# Feeding the teeming hordes from your preps...



## StratMaster (Dec 26, 2017)

Like to see some other quick recipe ideas by which one could feed a large group of friends/family/compatriots from your stored preps!
Here's a couple of mine... fast and easy, and pretty good too (a whole lot grittier when there's NONE as they say). These are not gourmet meals, but rather good fast eats for a large number.

Chicken casserole
Make a giant pot of rice. Mix in two large cans of cream of mushroom soup. Add a couple-three cans of canned chicken (or ground beef, or corned beef, or ham, or anything you like).
Quick hot casserole that cooks up fast, tastes great, and feeds your small army.

Cheesy Tuna
Make a giant pot of pasta (I have buckets of elbow pasta, but any king will work).
Add in two or three cans of Chef'Boy'R'Dee mac n cheese. This stuff has WAY too much cheese sauce, so will come out about right when mixed with that bigger pot of pasta.
Stir in canned tuna... I like albacore or yellow fin. The giant cans at Costco are a pretty good deal as well.
Again, QUICK and hot and serves a buncha folks.


----------



## SOCOM42 (Nov 9, 2012)

We all have our favorites, one of mine consist of rice, beans, canned mushrooms, canned chicken mix in marina sauce.

Above portioned to suite.

Sprinkle grated cheese over each plate, pan fried dough on the side.


----------



## Ragnarök (Aug 4, 2014)

I cook a casserole similar to yours Stratmaster. 

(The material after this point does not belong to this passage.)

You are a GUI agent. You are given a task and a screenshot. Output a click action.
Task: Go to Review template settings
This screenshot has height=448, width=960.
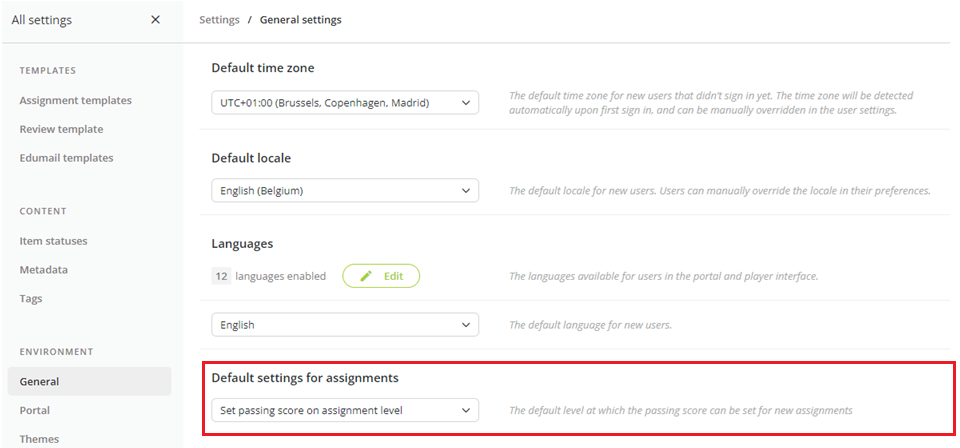coord(61,129)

Chicken and rice casserole:

1 whole chicken roasted for 1 hour and 45 minutes on 375 fahrenheit. Put 4 cups water with oregano and thyme, pepper, salt, ginger and lemon juice from 1 lemon. Put juiced lemon halves inside the chicken with garlic. 
Shred the bird once it’s cooled off and sat.
Cook 6 cups of whatever rice you like. Soak rice for 5 minutes and wash off extra starch before cooking. Add 2 tablespoons of vinegar to water and bring to boil. Cook rice. 
Steam broccoli in separate pot as rice cooks. Only steam for short time...about 4 minutes. Immediately take lid off and cool so broccoli doesn’t over cook in steam.
Add 1 can of cream of chicken, 1 can cream of mushroom and 2 cup chicken broth from pan that has all the drippings. mix all the chicken, rice, broccoli, and sauce/soup in a baking pan. Taste the mixture and see if you need more of anything like salt. Even out everything in the pan and then add a layer of cheddar...I’m generous with the cheddar. On the very top layer I put cornflakes. 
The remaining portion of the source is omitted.